====== Fragmento ======
Diálogos Oaxaca
Integrantes del Consejo directivo y coordinación de Unión de Comunidades Indígenas de la Zona Norte del Istmo (UCIZONI) se pronunciaron en torno al conflicto territorial entre las comunidades de Santo Domingo Petapa y San Juan Mazatlán, el cual consideraron no ha regresado a la normalidad como lo han declarado las autoridades del gobierno del estado.
En documento que circularan vía redes sociales, la organización reconoce que las comunidades de Loma Santa Cruz, Los Valles y Rancho Juárez del municipio de San Juan Mazatlán, ubicadas en la zona de conflicto, no cuentan desde hace 16 meses con energía eléctrica ni con servicios escolares y tampoco cuentan con atención médica.
====== Información mostrada ======
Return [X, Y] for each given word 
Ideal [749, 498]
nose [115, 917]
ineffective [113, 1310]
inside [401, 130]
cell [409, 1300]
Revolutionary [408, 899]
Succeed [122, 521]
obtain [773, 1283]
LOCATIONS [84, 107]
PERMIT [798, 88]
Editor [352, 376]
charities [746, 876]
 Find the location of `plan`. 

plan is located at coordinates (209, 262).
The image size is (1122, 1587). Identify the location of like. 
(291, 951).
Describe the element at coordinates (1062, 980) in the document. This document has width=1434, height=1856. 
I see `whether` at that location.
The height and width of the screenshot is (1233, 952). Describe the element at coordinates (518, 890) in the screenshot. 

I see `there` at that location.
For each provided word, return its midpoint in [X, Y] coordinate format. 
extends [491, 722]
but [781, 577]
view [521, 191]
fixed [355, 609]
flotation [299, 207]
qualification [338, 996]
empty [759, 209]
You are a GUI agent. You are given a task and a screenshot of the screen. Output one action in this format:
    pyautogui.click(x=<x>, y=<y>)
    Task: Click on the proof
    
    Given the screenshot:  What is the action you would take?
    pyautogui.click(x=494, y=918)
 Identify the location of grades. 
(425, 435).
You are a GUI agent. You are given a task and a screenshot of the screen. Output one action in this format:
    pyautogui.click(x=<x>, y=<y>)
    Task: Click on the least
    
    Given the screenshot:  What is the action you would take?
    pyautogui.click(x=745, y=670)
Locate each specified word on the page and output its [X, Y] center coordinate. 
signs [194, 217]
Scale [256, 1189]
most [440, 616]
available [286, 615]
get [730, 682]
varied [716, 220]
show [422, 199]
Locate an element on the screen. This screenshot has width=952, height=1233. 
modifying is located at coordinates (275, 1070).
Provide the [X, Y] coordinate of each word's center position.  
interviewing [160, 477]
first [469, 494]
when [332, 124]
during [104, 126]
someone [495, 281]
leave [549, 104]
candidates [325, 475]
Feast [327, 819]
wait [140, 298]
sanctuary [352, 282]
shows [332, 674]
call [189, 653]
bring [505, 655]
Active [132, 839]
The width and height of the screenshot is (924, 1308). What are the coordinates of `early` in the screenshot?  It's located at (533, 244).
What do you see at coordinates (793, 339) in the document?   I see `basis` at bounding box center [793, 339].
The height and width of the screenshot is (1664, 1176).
======
- Instrucciones de trabajo -
**a.** Contesta estas preguntas sobre el fragmento:
(i) ¿Qué organización se pronunció sobre el conflicto territorial?
(ii) ¿Por qué medio circuló su documento?
(iii) ¿Desde hace cuántos meses no tienen energía eléctrica Loma Santa Cruz, Los Valles y Rancho Juárez?
**b.** Indica si cada afirmación coincide con el fragmento. Responde sí o no y cita las palabras que lo deciden.
(i) El conflicto territorial enfrenta a Santo Domingo Petapa y San Juan Mazatlán.
(ii) Según la organización, la situación ya volvió a la normalidad.
(iii) Las comunidades de la zona de conflicto reciben atención médica.
Responde solo con lo que dice el fragmento.

- Respuestas del ejercicio -
**a.**
(i) La Unión de Comunidades Indígenas de la Zona Norte del Istmo (UCIZONI).
(ii) Por redes sociales.
(iii) Desde hace 16 meses.

**b.**
(i) Sí: "entre las comunidades de Santo Domingo Petapa y San Juan Mazatlán".
(ii) No: "no ha regresado a la normalidad como lo han declarado las autoridades del gobierno del estado".
(iii) No: "tampoco cuentan con atención médica".